Stick with an unvented roof, and DO spray foam the roof deck with either open cell foam, or 2" of closed-cell + batts. Besides the additional R-value, using foam is better due to it's superior air-sealing, which reduces stack-effect heat losses in winter, and limits the amount of exterior air that can get into the space and condense on the outside of the ducts during muggy weather. It also reduces infiltration driven by duct-leakage and duct-system imbalances, since it puts the ducts and air handler inside the PRESSURE boundary of the building envelope.
If it can work (usually does) installing rigid foam insulation over the exterior of the roof sheathing improves performance in greater proportion than it's R-value, since unlike rafter-bay insulation, it insulates over the thermal-bridging of the rafters. This reduces ice-damming potential and boost the performance to better-than code.
There are several outlets for used 2-4" polyiso or EPS roofing foam reclaimed from commercial building re-roofing and demolition at something like 25-35% the cost of virgin stock, which takes the financial sting out of it. Held in place with 2x furring through screwed to structural roof deck 16" on center you can then put 7/16" OSB up for a nailer deck for the shingles. At the ends, put in something like Cor-A-Vent to keep the critters from setting up a condo in there and you'll have the benefits of a vented roofing for shingle-longevity, and a semi-permeable path through which the structural roof deck can dry 24/365.
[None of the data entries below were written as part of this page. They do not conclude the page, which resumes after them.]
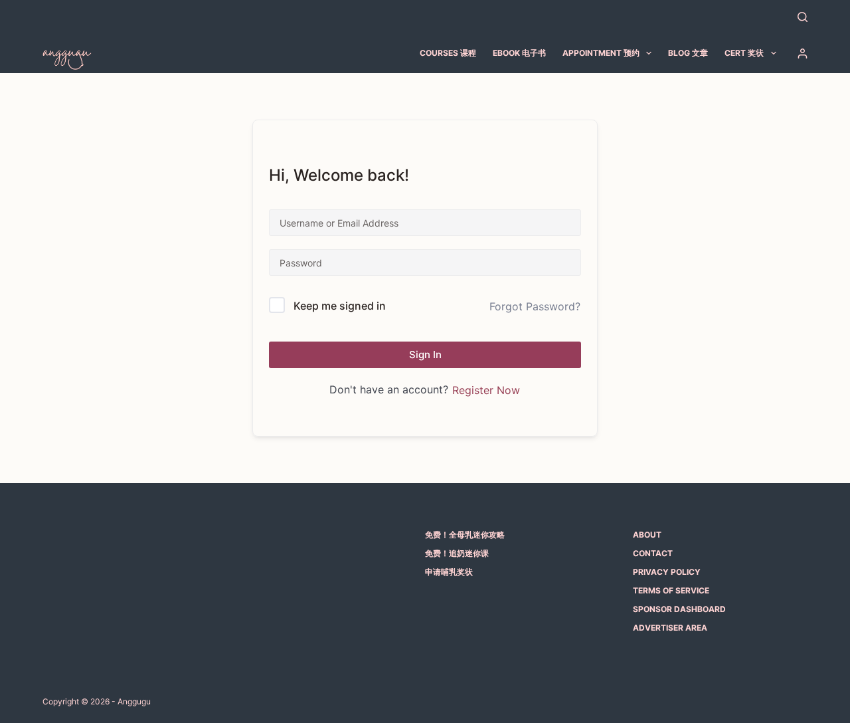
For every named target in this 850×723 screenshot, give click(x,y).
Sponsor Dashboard (679, 609)
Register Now (486, 390)
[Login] (803, 53)
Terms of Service (671, 590)
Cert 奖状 (744, 53)
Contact (653, 553)
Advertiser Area (670, 628)
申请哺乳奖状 (449, 572)
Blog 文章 (688, 53)
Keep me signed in (340, 305)
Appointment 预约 (600, 53)
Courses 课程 (448, 53)
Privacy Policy (667, 572)
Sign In (425, 354)
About (647, 535)
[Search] (803, 17)
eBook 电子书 (519, 53)
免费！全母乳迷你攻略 (465, 535)
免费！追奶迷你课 (457, 553)
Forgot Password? (534, 306)
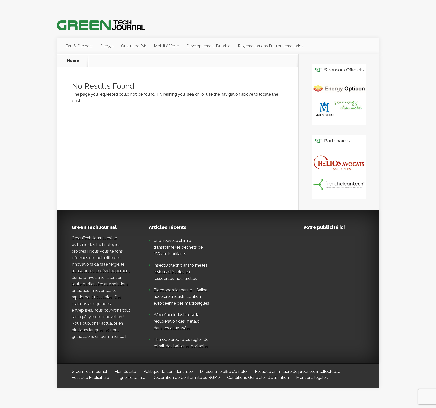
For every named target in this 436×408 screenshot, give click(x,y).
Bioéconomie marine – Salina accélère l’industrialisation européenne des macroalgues (181, 297)
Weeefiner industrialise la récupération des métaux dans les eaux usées (177, 321)
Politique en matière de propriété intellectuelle (297, 371)
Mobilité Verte (166, 46)
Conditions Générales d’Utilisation (258, 377)
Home (73, 61)
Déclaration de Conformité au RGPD (186, 377)
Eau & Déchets (79, 46)
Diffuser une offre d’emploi (224, 371)
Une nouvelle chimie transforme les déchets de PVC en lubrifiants (178, 247)
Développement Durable (208, 46)
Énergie (107, 46)
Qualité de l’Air (133, 46)
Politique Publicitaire (90, 377)
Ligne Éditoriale (130, 377)
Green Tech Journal (89, 371)
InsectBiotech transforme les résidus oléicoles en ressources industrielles (180, 272)
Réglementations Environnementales (270, 46)
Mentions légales (312, 377)
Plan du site (125, 371)
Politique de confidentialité (168, 371)
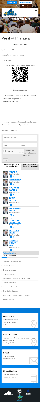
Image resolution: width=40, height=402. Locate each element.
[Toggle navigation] (36, 11)
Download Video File (11, 102)
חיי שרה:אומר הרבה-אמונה (15, 220)
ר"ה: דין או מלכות (14, 231)
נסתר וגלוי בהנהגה (14, 189)
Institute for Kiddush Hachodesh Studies (17, 278)
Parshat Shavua (8, 266)
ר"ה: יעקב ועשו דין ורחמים (13, 243)
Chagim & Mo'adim (9, 270)
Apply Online (12, 2)
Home (19, 29)
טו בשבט (13, 172)
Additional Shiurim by (11, 165)
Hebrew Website (25, 2)
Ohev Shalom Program (10, 291)
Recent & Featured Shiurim (12, 262)
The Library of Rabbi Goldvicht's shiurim (16, 295)
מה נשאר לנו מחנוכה (15, 209)
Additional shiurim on (30, 165)
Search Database (9, 274)
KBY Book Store (8, 299)
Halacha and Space (9, 283)
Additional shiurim (9, 253)
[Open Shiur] (13, 176)
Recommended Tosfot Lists (12, 287)
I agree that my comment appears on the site (29, 153)
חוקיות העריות (12, 199)
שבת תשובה (15, 180)
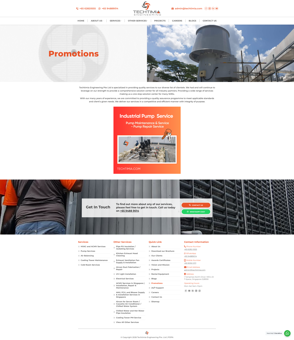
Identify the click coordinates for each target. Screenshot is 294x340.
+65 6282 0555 (190, 249)
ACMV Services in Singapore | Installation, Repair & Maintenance (130, 285)
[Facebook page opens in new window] (206, 8)
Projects (155, 269)
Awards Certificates (160, 260)
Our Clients (156, 256)
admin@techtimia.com (188, 8)
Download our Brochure (162, 251)
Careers (155, 292)
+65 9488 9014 (129, 210)
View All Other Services (127, 322)
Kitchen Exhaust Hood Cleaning (127, 254)
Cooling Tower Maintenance (94, 260)
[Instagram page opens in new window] (209, 8)
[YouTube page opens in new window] (216, 8)
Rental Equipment (160, 274)
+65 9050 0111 (190, 263)
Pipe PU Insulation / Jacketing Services (125, 247)
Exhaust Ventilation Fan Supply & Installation (127, 261)
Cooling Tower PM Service (128, 318)
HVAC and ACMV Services (93, 246)
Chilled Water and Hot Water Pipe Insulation (130, 312)
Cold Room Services (90, 265)
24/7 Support (157, 288)
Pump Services (88, 251)
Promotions (157, 283)
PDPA (170, 337)
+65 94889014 (110, 8)
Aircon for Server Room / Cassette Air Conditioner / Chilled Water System (128, 304)
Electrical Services (125, 279)
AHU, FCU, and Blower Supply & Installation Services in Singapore (130, 294)
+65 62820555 (87, 8)
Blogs (154, 279)
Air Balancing (87, 256)
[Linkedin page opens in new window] (213, 8)
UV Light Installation (126, 274)
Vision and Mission (160, 265)
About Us (155, 246)
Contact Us (156, 297)
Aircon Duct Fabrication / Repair (128, 268)
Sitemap (155, 302)
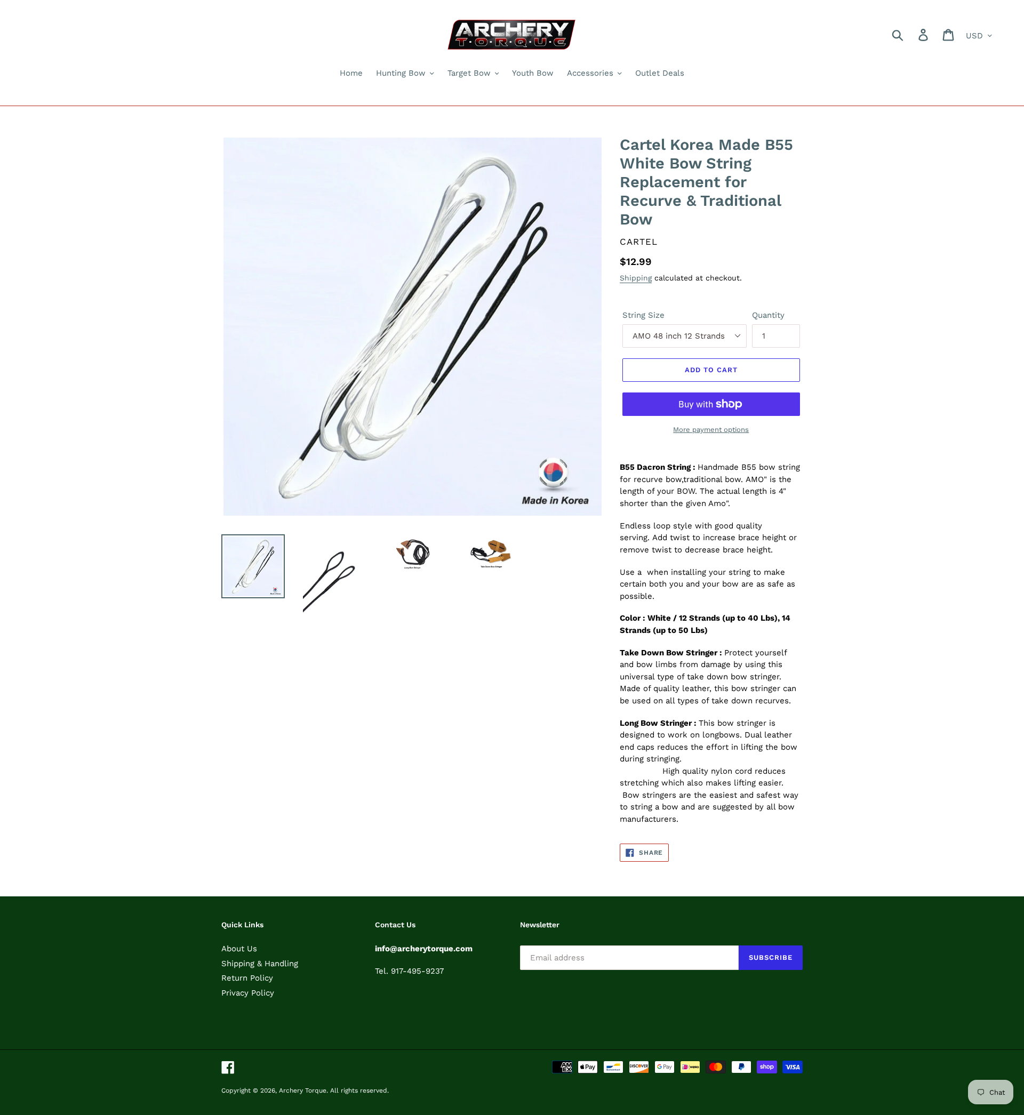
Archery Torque (302, 1090)
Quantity (768, 315)
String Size (643, 315)
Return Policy (247, 978)
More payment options (711, 430)
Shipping (636, 278)
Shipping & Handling (259, 963)
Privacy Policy (247, 993)
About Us (239, 948)
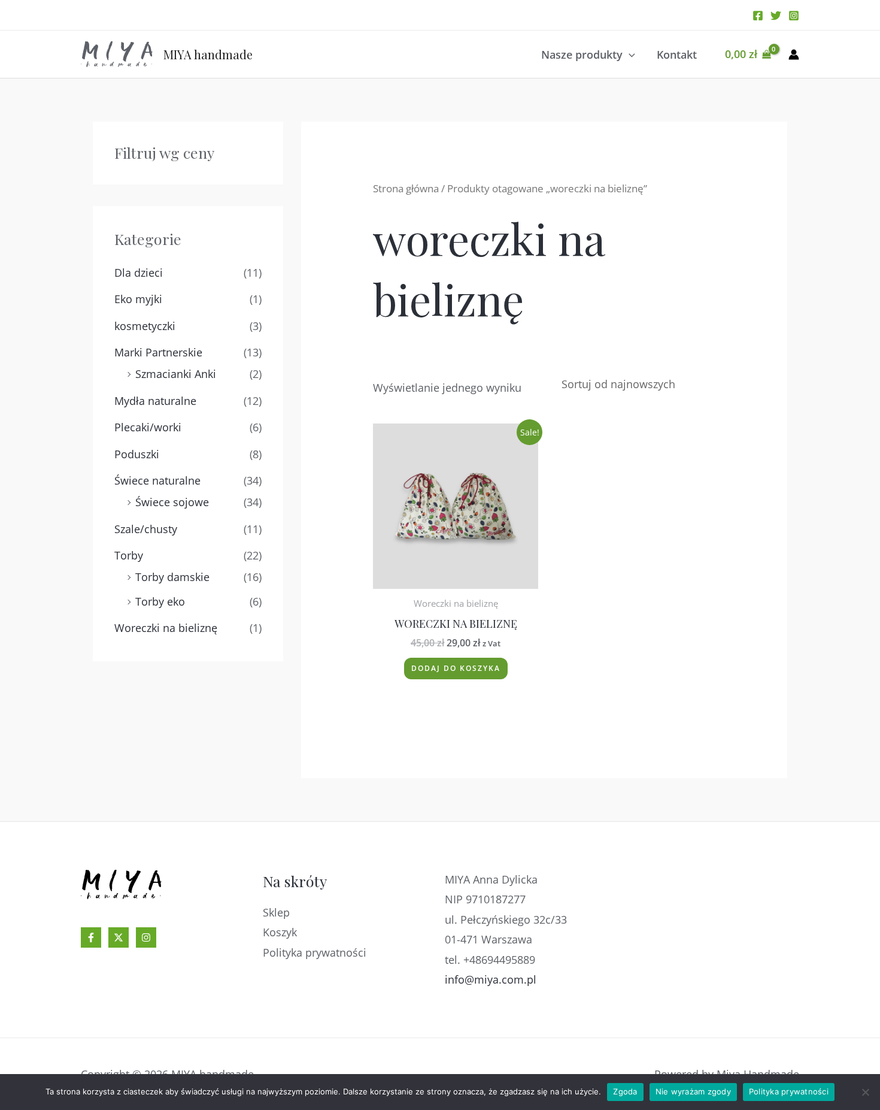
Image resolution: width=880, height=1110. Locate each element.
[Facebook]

You can leave the insulation in the attic floor, but if you do you may want to monitor the relative humidity in those spaces in winter. There is some (but not a huge) potential for condensation in there in winter when you split the total-R that way. Monitor the temp & humidity- if it never drops below 40F in there you're pretty safe even if the RH peaks are high, but if it's constantly ~40F with 80%+ RH in January there is at least some mold potential. In southern New England that pretty much goes away with R20 or more at the roof deck even if you have R38 or more at the attic floor. With 2x4 rafters you'll get about R10 (R13, center cavity) out of open cell foam, and if you put 2" of reclaimed polyiso brings it up to R22. With 2x6 rafters you get about R20 center-cavity out of open cell foam, but the thermal bridging reduces that to under R15, so you'd want at least an inch of exterior foam to be absolutely assured. But even without the exterior foam, if the average January temp is too low/RH too high, peeling off a few inches of the fiberglass would take care of it without a huge energy-loss penalty.
If you insulate & seal at the roof deck, insulate & seal the gable-ends with foam too, or you risk wintertime condensation at the sheathing on the gable ends. Even 3.5" of open cell foam makes a HUGE difference. While open cell foam is semi-permeable to water vapor, it's impermeable to air, and the rate of moisture transfer to the cold sheathing via vapor diffusion is orders of magnitude less than if exposed to air. Yet it still dries rapidly to the interior during summertime weather, and the risk of problems is quite low.